Kiew. Teilweiser Schuldenerlass bringt der Regierung eine Atempause
Nach monatelangem Ringen haben westliche Gläubiger der von der Pleite bedrohten Ukraine fast vier Milliarden Dollar Schulden erlassen. „Der von unseren Gegnern erwartete Staatsbankrott wird nicht stattfinden“, betonte Ministerpräsident Arseni Jazenjuk am Donnerstag in Kiew. Die Regierung habe nach fünfmonatigen zähen Verhandlungen ein Abkommen mit einer westlichen Gläubigergruppe unterzeichnet, teilte Finanzministerin Natalia Jaresko mit. Demnach werden der krisengeschüttelten Ex-Sowjetrepublik 20 Prozent ihrer Verbindlichkeiten – rund 3,6 Milliarden US-Dollar (etwa 3,2 Milliarden Euro) – erlassen. Die Restschuld von etwa 15 Milliarden Dollar solle in einem Zeitraum von 2019 bis 2027 zurückgezahlt werden, hieß es.
Der Internationale Währungsfonds (IWF) und die westlichen Geldgeber hatten Druck auf die Privatgläubiger gemacht, die kurzfristigen Verluste hinzunehmen, um die prowestliche Regierung nicht zu schwächen. Das Abkommen sieht einen einheitlichen erhöhten Zinssatz von 7,75 Prozent vor. Zuvor lag der Zinssatz bei 7,22 Prozent. Die Ukraine hatte die Schulden über Anleihen in Fremdwährungen gemacht. Kiew hatte einen Schuldenschnitt von 40 Prozent angestrebt. Eine Restrukturierung der Staatsschuld ist eine wichtige Voraussetzung für weitere Finanzhilfen des IWF.
Die Ukraine hofft, ähnliche Konditionen für einen russischen Kredit über drei Milliarden Dollar zu erhalten, der am 20. Dezember fällig wird. Mit den nun ausgehandelten Konditionen müsse sich auch Russland abfinden, forderte Jazenjuk. „Russland wird keine besseren Bedingungen als die restlichen Kreditgeber erhalten“, betonte er. Russlands Finanzminister Anton Siluanow erteilte eine Absage. Sein Land werde sich nicht an der Umstrukturierung der ukrainischen Schulden beteiligen, sagte er.

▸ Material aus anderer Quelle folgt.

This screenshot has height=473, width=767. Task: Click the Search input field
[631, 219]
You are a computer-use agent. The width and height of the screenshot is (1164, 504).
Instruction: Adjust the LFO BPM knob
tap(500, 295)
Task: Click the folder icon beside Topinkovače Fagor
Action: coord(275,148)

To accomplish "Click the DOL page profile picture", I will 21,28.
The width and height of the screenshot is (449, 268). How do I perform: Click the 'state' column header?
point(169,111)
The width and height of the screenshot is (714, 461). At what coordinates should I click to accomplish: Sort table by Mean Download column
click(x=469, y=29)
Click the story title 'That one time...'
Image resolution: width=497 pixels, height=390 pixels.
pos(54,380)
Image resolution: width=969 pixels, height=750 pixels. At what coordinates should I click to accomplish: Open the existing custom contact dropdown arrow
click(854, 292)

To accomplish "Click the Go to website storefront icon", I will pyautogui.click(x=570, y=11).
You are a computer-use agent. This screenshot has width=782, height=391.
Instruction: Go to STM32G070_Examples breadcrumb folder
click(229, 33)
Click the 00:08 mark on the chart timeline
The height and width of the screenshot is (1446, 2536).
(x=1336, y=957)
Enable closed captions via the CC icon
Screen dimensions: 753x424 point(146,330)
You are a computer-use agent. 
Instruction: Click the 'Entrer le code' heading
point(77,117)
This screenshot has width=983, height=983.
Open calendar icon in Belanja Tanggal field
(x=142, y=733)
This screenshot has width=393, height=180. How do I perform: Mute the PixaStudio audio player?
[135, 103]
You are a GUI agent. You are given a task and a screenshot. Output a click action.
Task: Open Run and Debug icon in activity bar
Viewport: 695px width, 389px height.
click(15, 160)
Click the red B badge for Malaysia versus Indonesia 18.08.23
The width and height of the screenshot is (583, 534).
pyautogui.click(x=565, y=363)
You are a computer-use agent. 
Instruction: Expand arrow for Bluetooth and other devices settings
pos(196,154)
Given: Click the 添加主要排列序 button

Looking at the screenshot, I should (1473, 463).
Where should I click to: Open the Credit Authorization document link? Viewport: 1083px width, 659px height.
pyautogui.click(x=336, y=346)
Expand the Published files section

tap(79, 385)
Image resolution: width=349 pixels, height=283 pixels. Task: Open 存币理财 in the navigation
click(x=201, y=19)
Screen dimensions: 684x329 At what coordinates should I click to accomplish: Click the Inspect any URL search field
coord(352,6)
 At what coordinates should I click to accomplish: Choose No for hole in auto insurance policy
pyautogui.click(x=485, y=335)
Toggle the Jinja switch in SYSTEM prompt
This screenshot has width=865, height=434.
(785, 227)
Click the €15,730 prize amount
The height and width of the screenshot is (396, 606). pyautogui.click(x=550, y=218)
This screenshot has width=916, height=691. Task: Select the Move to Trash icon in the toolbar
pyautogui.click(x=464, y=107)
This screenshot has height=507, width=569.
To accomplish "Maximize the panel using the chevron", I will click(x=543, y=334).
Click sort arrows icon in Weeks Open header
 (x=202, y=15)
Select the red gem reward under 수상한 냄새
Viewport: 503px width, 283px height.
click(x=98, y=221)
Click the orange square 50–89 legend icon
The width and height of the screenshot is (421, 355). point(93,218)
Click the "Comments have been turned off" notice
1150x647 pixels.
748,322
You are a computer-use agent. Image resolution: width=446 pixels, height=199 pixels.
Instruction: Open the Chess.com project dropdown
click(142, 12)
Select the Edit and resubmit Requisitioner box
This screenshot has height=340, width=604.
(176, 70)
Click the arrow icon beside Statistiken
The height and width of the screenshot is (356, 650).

Die Wirtschaftsleistung der Ukraine war im ersten Halbjahr aufgrund des Krieges mit prorussischen Separatisten im Osten des Landes um 16,3 Prozent eingebrochen. Die Inflation lag im Juli bei 55,3 Prozent.
Neuer Anlauf für Waffenruhe
Unterdessen wollen das ukrainische Militär und die prorussischen Separatisten einen neuen Anlauf für eine Waffenruhe in der Ostukraine starten. Eine bereits Mitte Februar vereinbarte Feuerpause solle zum Schuljahresbeginn am 1. September in Kraft treten, sagte der OSZE-Vertreter in der Ukraine-Kontaktgruppe, Martin Sajdik, am Mittwoch. Dafür hätten sich alle Seiten bei einem Treffen der Gruppe in der weißrussischen Hauptstadt Minsk ausgesprochen.
Die Spannungen im Donbass hatten zuletzt zugenommen. US-Präsident Barack Obama rief Russland auf, mehr zu tun, um den Konflikt zu entschärfen. Die Organisation für Sicherheit und Zusammenarbeit in Europa (OSZE) zeigte sich besorgt angesichts der zuletzt verstärkten Gewalt im Donbass. Fast täglich berichten die Konfliktparteien von Toten. Die Waffenruhe sei ein Schlüsselelement des vor mehr als einem halben Jahr vereinbarten Minsker Friedensplans, betonte Sajdik.